TESTO PROPOSTO:
——
Votare 4 sì da conservatori

Individuo
«Gli embrioni precoci sono un esiguo cumulo di poche cellule e se lasciati a se stessi non potrebbero in alcun modo sopravvivere e svilupparsi. Quindi questo esiguo cumulo di cellule va incontro a morte, in base a una legge di natura. Una morte questa priva di sofferenza non essendo l'embrione, nello stadio precoce, dotato di un sistema nervoso».
Mi serve partire da qui, dalle parole che Rita Levi Montalcini scrive oggi su la Repubblica, citando l'altro premio nobel Renato Dulbecco. Mi serve perché l'embrione non è una persona. Aggiungo subito che l'embrione è incontestabilmente un progetto di vita umana, un progetto genetico unico, originale, irripetibile, che però non fa dell'embrione un uomo, o una donna, insomma un individuo, una persona. Non basta il dato genetico, nell'uomo - soprattutto per i credenti - c'è un di più. Si vuole una risposta alla domanda fuorviante posta da Giuliano Ferrara? L'embrione descritto dalla Montalcini è «qualcosa».

Papa Benedetto XVI ribadisce «l'intangibilità della vita umana dal concepimento», ma «nell'uomo e nella donna la paternità e la maternità, come il corpo e come l'amore, non si lasciano circoscrivere nel biologico: la vita viene data interamente solo quando con la nascita vengono dati anche l'amore e il senso che rendono possibile dire sì a questa vita». Anche per il teologo Ratzinger, sebbene l'embrione non si tocca e la procreazione in provetta è inaccettabile, tuttavia l'embrione non è equiparabile a una persona.

Ciò che voglio dire è che all'embrione si devono tutele, che la madre, il padre, i medici e i ricercatori, insomma le persone, hanno dei doveri nei suoi confronti, ma l'embrione, non essendo persona, non può ritenersi un soggetto di diritti naturali così come postulati dal costituzionalismo e dal liberalismo classico. La legge 40, e tutti i sostenitori dell'astensione, ritengono viceversa l'embrione un soggetto di diritti equiparabile agli altri soggetti coinvolti nella sua procreazione.

Questa estensione del concetto di persona all'embrione è rivoluzionario rispetto alla nostra civiltà giuridica. Infatti, ad oggi, sulle tutele che l'ordinamento riconosce all'embrione prevale sempre la libertà dell'individuo. Ecco perché uno dei fronti sul quale i referendum ci chiamano ad esprimerci è quello della conservazione dei principi fondanti la nostra civiltà giuridica, contro la relativizzazione del concetto di persona.

Così come sono contrario alla crescita abnorme del paniere dei diritti in senso orizzontale, così lo sono all'estensione della titolarità dei diritti in senso verticale, includendo chi individuo non è ancora e non può diventarlo se non attraverso la libertà di scelta di un individuo. Non è desiderabile dare dell'individuo la definizione più ampia possibile, così da garantire più diritti? No, ammetto che per qualcuno ciò sia desiderabile ma non è liberale. E' da questo relativismo applicato al concetto di individuo introdotto dalla legge 40 e dai suoi sostenitori che vengono i maggiori pericoli per le libertà individuali così come si sono storicamente palesate come naturali.
——
(Record di origine)
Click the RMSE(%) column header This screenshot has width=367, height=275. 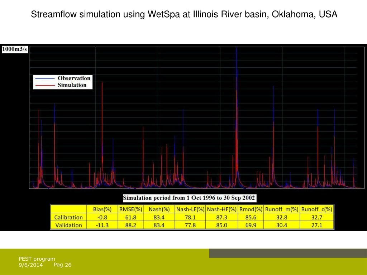pos(130,209)
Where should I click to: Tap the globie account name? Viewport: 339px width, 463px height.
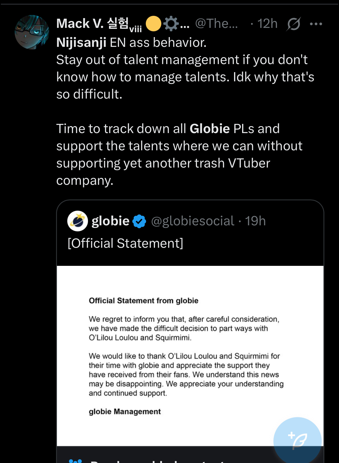tap(110, 221)
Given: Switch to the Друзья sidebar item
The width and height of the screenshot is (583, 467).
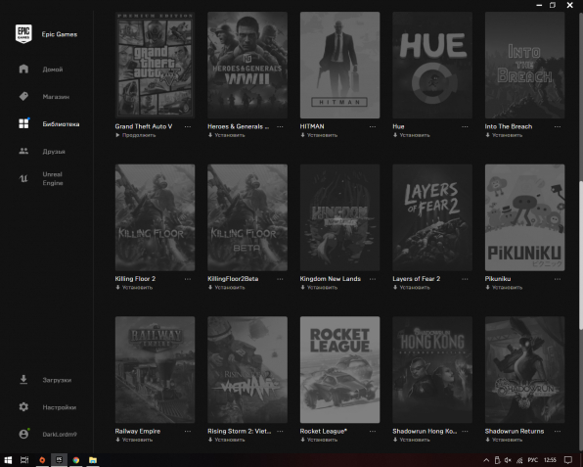Looking at the screenshot, I should [x=54, y=152].
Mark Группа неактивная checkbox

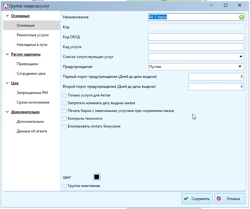[x=65, y=186]

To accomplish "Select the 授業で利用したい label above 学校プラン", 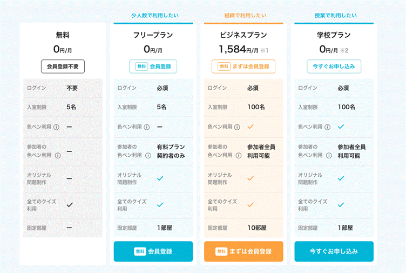I will 336,16.
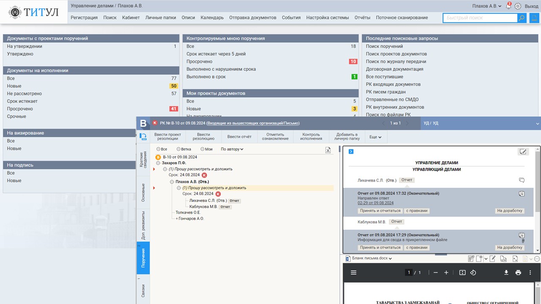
——
ATTIVITÀ DA SVOLGERE:
[A] Rispondi brevemente alle domande seguenti sul testo sull'embrione, indicando ogni risposta con lo stesso contrassegno.
(i) Perché, secondo le parole citate all'inizio, la morte dell'embrione precoce è priva di sofferenza?
(ii) Su quale giornale scrive Rita Levi Montalcini?
(iii) Che cosa prevale sempre, ad oggi, sulle tutele che l'ordinamento riconosce all'embrione?
[B] Stabilisci se ciascuna affermazione concorda con il testo sull'embrione. Per ognuna rispondi sì o no e riporta le parole del testo che lo dimostrano.
(i) Chi scrive riconosce che l'embrione è un progetto di vita umana.
(ii) Per il teologo Ratzinger la procreazione in provetta è accettabile.
(iii) Chi scrive considera liberale dare dell'individuo la definizione più ampia possibile.
[C] Prosegui il testo sull'embrione a partire dalla sua ultima frase.

RISPOSTE ALL'ESERCIZIO:
[A]
(i) Perché l'embrione, nello stadio precoce, non è dotato di un sistema nervoso.
(ii) Su la Repubblica.
(iii) La libertà dell'individuo.

[B]
(i) Sì: «l'embrione è incontestabilmente un progetto di vita umana».
(ii) No: «la procreazione in provetta è inaccettabile».
(iii) No: «ammetto che per qualcuno ciò sia desiderabile ma non è liberale».

[C]
Un esempio recente è rappresentato da questo articolo di Giovanni Orsina pubblicato su il Foglio e ripreso da ideazione.com.
«La definizione di che cosa sia un individuo non può essere lasciata agli individui: in primo luogo perché fin quando non li si è definiti, non si sa ancora chi essi siano; e poi perché attribuire dei diritti agli individui e al contempo dare licenza a chiunque di stabilire chi sia un individuo e chi no, equivarrebbe nella sostanza a non dar diritti a nessuno. Anche nella società più individualistica, dunque, almeno la decisione su che cosa debba intendersi per individuo non può che trascendere gli individui».
[Trascendere gli individui] Vediamo come. Orsina fa un esercizio di massimo relativismo quando spiega che a definire chi sia un individuo debba essere una maggioranza, il legislatore, e che la minoranza si deve adeguare.
«Una collettività, anche la più liberale, decide necessariamente di autorità chi sia titolare di diritti e chi no e impone alle minoranze il rispetto delle proprie decisioni. Quando ci si sta muovendo lungo i confini incerti fra l'umano e il non-umano, dove quella collettività decida di porre i limiti che separano la presenza dei diritti dalla sua assenza è cosa che riguarda la sua sensibilità, non il suo tasso di liberalismo».
Questione di sensibilità e non di liberalismo? Ma il liberalismo non lascia affatto a un voto di maggioranza, cioè al legislatore, la definizione di chi sia individuo, dunque titolare di diritti naturali soggettivi. Seguendo il ragionamento di Orsina, c'è pericolo, per usare le parole di Ostellino, «di snaturare il concetto stesso di diritto attraverso scelte collettive per quanto democraticamente espresse».

Il tranello logico di Orsina sta nel voler definire se l'embrione sia o no individuo.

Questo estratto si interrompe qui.